> [Extracted data]:

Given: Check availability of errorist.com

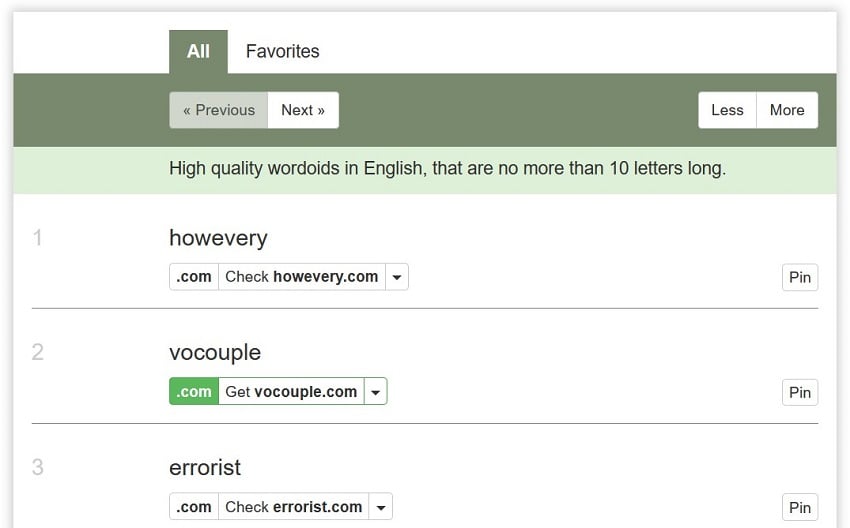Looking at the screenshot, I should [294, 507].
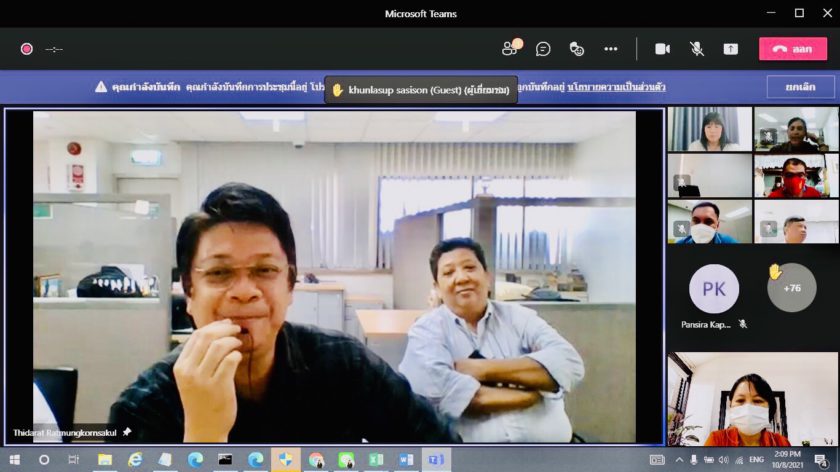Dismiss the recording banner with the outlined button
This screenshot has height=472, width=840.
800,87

---

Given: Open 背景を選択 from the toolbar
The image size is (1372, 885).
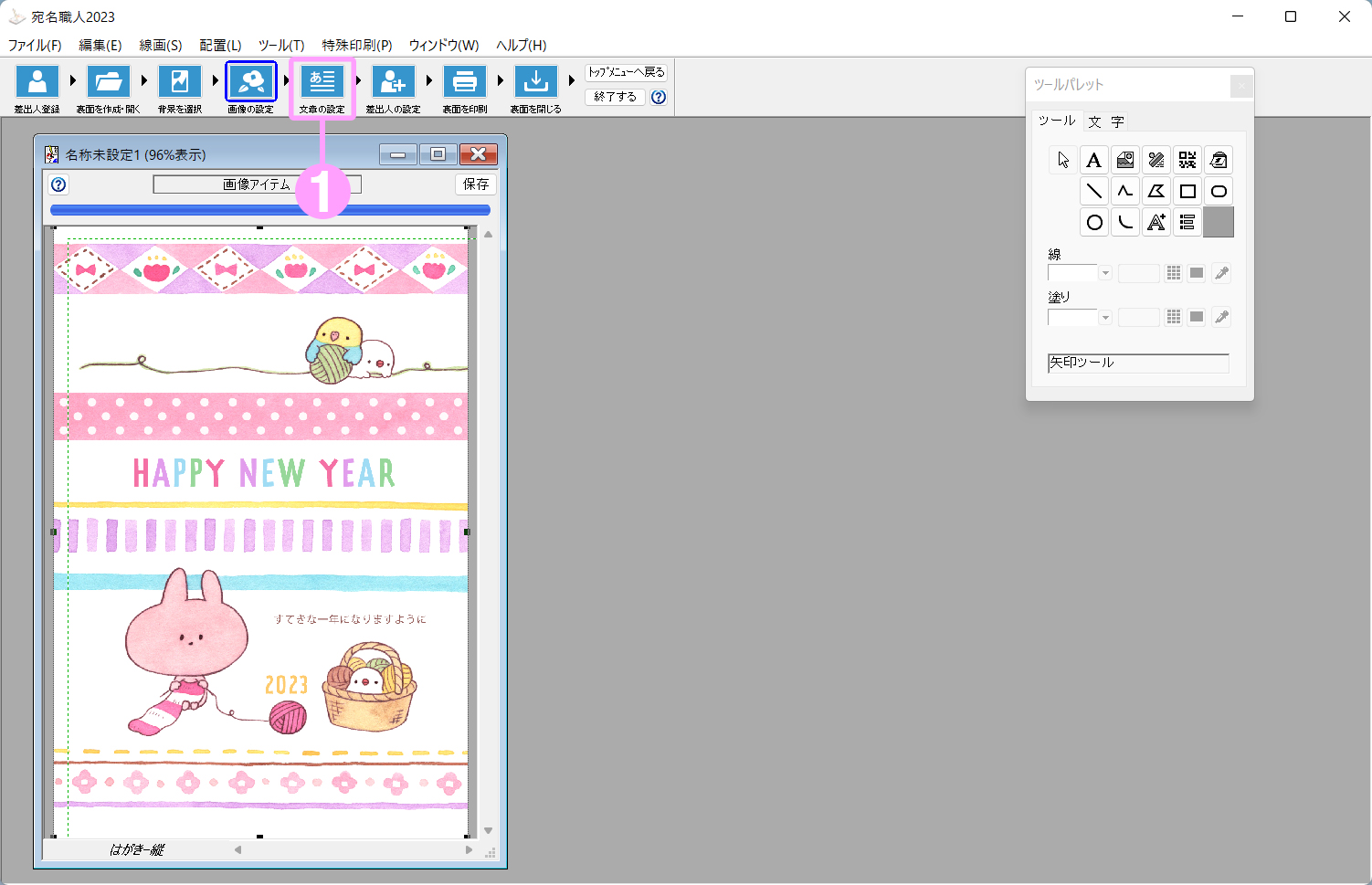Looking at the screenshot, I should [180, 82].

* * *

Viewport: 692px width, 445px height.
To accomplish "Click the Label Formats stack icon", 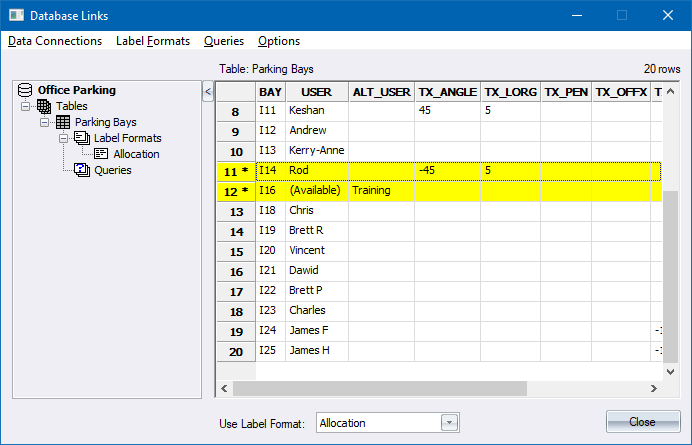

> [Your objective]: Please update the listing from the line containing "Viewport: 692px width, 445px height." through the line containing "the Label Formats" by changing "stack icon" to "folder icon" and leaving everything else unchanged. Return only those lines, without the pictures.

> [Result below]:
Viewport: 692px width, 445px height.
To accomplish "Click the Label Formats folder icon", 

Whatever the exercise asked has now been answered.